-- Start --

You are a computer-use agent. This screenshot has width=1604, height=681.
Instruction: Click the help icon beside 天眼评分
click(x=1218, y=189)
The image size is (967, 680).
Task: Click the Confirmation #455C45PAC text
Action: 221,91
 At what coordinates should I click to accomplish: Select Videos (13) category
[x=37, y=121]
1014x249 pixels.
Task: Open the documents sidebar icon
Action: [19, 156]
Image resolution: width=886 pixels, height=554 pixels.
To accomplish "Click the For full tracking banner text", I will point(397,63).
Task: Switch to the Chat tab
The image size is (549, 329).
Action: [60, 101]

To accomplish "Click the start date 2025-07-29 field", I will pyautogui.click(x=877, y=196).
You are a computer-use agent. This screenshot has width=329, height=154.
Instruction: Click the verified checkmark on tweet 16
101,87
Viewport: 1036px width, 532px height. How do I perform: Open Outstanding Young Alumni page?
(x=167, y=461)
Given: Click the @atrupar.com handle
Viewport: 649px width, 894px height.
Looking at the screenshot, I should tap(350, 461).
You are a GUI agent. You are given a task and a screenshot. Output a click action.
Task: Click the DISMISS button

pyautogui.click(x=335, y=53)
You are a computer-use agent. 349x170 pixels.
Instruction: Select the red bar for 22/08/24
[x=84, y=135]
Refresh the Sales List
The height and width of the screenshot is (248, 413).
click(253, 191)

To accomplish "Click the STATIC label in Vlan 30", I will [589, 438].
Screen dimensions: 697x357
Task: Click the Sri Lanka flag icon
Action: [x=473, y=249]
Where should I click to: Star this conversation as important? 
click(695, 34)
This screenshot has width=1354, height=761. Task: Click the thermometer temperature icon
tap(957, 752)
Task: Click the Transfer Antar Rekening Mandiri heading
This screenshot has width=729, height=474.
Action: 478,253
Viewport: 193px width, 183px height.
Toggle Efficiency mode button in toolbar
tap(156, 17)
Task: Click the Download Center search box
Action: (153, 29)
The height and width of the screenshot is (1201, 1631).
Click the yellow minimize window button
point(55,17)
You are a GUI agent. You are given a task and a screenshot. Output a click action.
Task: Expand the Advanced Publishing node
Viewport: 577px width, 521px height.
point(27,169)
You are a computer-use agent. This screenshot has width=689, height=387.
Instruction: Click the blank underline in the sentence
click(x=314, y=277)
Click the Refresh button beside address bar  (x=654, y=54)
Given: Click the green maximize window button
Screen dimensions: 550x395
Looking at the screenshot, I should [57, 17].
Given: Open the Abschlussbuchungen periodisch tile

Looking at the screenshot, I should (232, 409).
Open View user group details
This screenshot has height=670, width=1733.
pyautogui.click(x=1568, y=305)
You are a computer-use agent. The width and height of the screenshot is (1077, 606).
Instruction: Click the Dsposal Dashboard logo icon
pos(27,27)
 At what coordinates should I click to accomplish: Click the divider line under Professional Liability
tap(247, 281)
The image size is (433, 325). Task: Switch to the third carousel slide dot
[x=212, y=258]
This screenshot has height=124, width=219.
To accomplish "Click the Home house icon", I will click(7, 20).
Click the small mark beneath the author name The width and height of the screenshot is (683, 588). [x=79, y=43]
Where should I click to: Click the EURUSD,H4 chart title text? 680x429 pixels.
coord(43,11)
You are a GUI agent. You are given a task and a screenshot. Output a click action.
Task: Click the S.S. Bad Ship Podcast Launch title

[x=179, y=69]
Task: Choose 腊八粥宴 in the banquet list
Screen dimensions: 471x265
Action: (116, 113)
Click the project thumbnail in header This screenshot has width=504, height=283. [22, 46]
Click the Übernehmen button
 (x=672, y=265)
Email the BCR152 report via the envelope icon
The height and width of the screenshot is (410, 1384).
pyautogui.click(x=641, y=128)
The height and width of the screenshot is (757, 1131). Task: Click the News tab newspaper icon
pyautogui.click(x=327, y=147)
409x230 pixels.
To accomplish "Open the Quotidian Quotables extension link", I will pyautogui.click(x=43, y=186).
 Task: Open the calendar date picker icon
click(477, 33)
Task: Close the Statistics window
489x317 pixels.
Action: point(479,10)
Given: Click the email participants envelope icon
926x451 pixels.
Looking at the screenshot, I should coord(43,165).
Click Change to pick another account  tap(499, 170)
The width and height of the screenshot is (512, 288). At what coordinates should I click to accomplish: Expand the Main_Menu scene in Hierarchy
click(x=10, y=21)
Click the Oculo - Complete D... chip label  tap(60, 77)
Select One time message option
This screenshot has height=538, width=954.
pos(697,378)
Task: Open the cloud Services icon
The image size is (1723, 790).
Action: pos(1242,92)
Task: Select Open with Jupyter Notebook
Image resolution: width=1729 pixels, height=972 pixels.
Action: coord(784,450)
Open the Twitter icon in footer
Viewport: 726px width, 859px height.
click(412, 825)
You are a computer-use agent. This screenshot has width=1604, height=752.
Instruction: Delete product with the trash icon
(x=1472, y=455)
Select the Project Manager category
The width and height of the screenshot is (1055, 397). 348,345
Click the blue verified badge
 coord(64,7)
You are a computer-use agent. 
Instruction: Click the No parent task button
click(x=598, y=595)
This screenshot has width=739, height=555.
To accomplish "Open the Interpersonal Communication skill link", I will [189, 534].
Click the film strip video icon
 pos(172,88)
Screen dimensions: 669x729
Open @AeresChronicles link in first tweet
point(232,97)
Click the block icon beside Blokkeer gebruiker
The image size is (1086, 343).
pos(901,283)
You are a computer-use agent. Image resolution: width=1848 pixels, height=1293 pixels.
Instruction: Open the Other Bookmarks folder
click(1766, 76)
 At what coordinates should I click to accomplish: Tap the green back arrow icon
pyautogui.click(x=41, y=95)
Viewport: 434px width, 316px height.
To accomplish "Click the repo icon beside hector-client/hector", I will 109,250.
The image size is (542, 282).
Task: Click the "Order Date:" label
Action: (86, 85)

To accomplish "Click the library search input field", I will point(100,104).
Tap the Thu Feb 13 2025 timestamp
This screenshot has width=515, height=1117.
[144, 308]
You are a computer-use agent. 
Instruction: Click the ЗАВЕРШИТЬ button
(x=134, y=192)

-- End --

• [Description of the task] Reproduce all of the data above line for line, with no changes.

• [Output below]
You are a computer-use agent. This screenshot has width=1604, height=681.
Instruction: Click the help icon beside 天眼评分
click(x=1218, y=189)
The image size is (967, 680).
Task: Click the Confirmation #455C45PAC text
Action: 221,91
 At what coordinates should I click to accomplish: Select Videos (13) category
[x=37, y=121]
1014x249 pixels.
Task: Open the documents sidebar icon
Action: [19, 156]
Image resolution: width=886 pixels, height=554 pixels.
To accomplish "Click the For full tracking banner text", I will point(397,63).
Task: Switch to the Chat tab
The image size is (549, 329).
Action: [60, 101]

To accomplish "Click the start date 2025-07-29 field", I will pyautogui.click(x=877, y=196).
You are a computer-use agent. This screenshot has width=329, height=154.
Instruction: Click the verified checkmark on tweet 16
101,87
Viewport: 1036px width, 532px height. How do I perform: Open Outstanding Young Alumni page?
(x=167, y=461)
Given: Click the @atrupar.com handle
Viewport: 649px width, 894px height.
Looking at the screenshot, I should tap(350, 461).
You are a GUI agent. You are given a task and a screenshot. Output a click action.
Task: Click the DISMISS button

pyautogui.click(x=335, y=53)
You are a computer-use agent. 349x170 pixels.
Instruction: Select the red bar for 22/08/24
[x=84, y=135]
Refresh the Sales List
The height and width of the screenshot is (248, 413).
click(253, 191)

To accomplish "Click the STATIC label in Vlan 30", I will [589, 438].
Screen dimensions: 697x357
Task: Click the Sri Lanka flag icon
Action: [x=473, y=249]
Where should I click to: Star this conversation as important? 
click(695, 34)
This screenshot has width=1354, height=761. Task: Click the thermometer temperature icon
tap(957, 752)
Task: Click the Transfer Antar Rekening Mandiri heading
This screenshot has width=729, height=474.
Action: 478,253
Viewport: 193px width, 183px height.
Toggle Efficiency mode button in toolbar
tap(156, 17)
Task: Click the Download Center search box
Action: (153, 29)
The height and width of the screenshot is (1201, 1631).
Click the yellow minimize window button
point(55,17)
You are a GUI agent. You are given a task and a screenshot. Output a click action.
Task: Expand the Advanced Publishing node
Viewport: 577px width, 521px height.
point(27,169)
You are a computer-use agent. This screenshot has width=689, height=387.
Instruction: Click the blank underline in the sentence
click(x=314, y=277)
Click the Refresh button beside address bar  (x=654, y=54)
Given: Click the green maximize window button
Screen dimensions: 550x395
Looking at the screenshot, I should [57, 17].
Given: Open the Abschlussbuchungen periodisch tile

Looking at the screenshot, I should (232, 409).
Open View user group details
This screenshot has height=670, width=1733.
pyautogui.click(x=1568, y=305)
You are a computer-use agent. The width and height of the screenshot is (1077, 606).
Instruction: Click the Dsposal Dashboard logo icon
pos(27,27)
 At what coordinates should I click to accomplish: Click the divider line under Professional Liability
tap(247, 281)
The image size is (433, 325). Task: Switch to the third carousel slide dot
[x=212, y=258]
This screenshot has height=124, width=219.
To accomplish "Click the Home house icon", I will click(7, 20).
Click the small mark beneath the author name The width and height of the screenshot is (683, 588). [x=79, y=43]
Where should I click to: Click the EURUSD,H4 chart title text? 680x429 pixels.
coord(43,11)
You are a GUI agent. You are given a task and a screenshot. Output a click action.
Task: Click the S.S. Bad Ship Podcast Launch title

[x=179, y=69]
Task: Choose 腊八粥宴 in the banquet list
Screen dimensions: 471x265
Action: (116, 113)
Click the project thumbnail in header This screenshot has width=504, height=283. [22, 46]
Click the Übernehmen button
 (x=672, y=265)
Email the BCR152 report via the envelope icon
The height and width of the screenshot is (410, 1384).
pyautogui.click(x=641, y=128)
The height and width of the screenshot is (757, 1131). Task: Click the News tab newspaper icon
pyautogui.click(x=327, y=147)
409x230 pixels.
To accomplish "Open the Quotidian Quotables extension link", I will pyautogui.click(x=43, y=186).
 Task: Open the calendar date picker icon
click(477, 33)
Task: Close the Statistics window
489x317 pixels.
Action: point(479,10)
Given: Click the email participants envelope icon
926x451 pixels.
Looking at the screenshot, I should coord(43,165).
Click Change to pick another account  tap(499, 170)
The width and height of the screenshot is (512, 288). At what coordinates should I click to accomplish: Expand the Main_Menu scene in Hierarchy
click(x=10, y=21)
Click the Oculo - Complete D... chip label  tap(60, 77)
Select One time message option
This screenshot has height=538, width=954.
pos(697,378)
Task: Open the cloud Services icon
The image size is (1723, 790).
Action: pos(1242,92)
Task: Select Open with Jupyter Notebook
Image resolution: width=1729 pixels, height=972 pixels.
Action: coord(784,450)
Open the Twitter icon in footer
Viewport: 726px width, 859px height.
click(412, 825)
You are a computer-use agent. This screenshot has width=1604, height=752.
Instruction: Delete product with the trash icon
(x=1472, y=455)
Select the Project Manager category
The width and height of the screenshot is (1055, 397). 348,345
Click the blue verified badge
 coord(64,7)
You are a computer-use agent. 
Instruction: Click the No parent task button
click(x=598, y=595)
This screenshot has width=739, height=555.
To accomplish "Open the Interpersonal Communication skill link", I will [189, 534].
Click the film strip video icon
 pos(172,88)
Screen dimensions: 669x729
Open @AeresChronicles link in first tweet
point(232,97)
Click the block icon beside Blokkeer gebruiker
The image size is (1086, 343).
pos(901,283)
You are a computer-use agent. Image resolution: width=1848 pixels, height=1293 pixels.
Instruction: Open the Other Bookmarks folder
click(1766, 76)
 At what coordinates should I click to accomplish: Tap the green back arrow icon
pyautogui.click(x=41, y=95)
Viewport: 434px width, 316px height.
To accomplish "Click the repo icon beside hector-client/hector", I will 109,250.
The image size is (542, 282).
Task: Click the "Order Date:" label
Action: (86, 85)

To accomplish "Click the library search input field", I will point(100,104).
Tap the Thu Feb 13 2025 timestamp
This screenshot has width=515, height=1117.
[144, 308]
You are a computer-use agent. 
Instruction: Click the ЗАВЕРШИТЬ button
(x=134, y=192)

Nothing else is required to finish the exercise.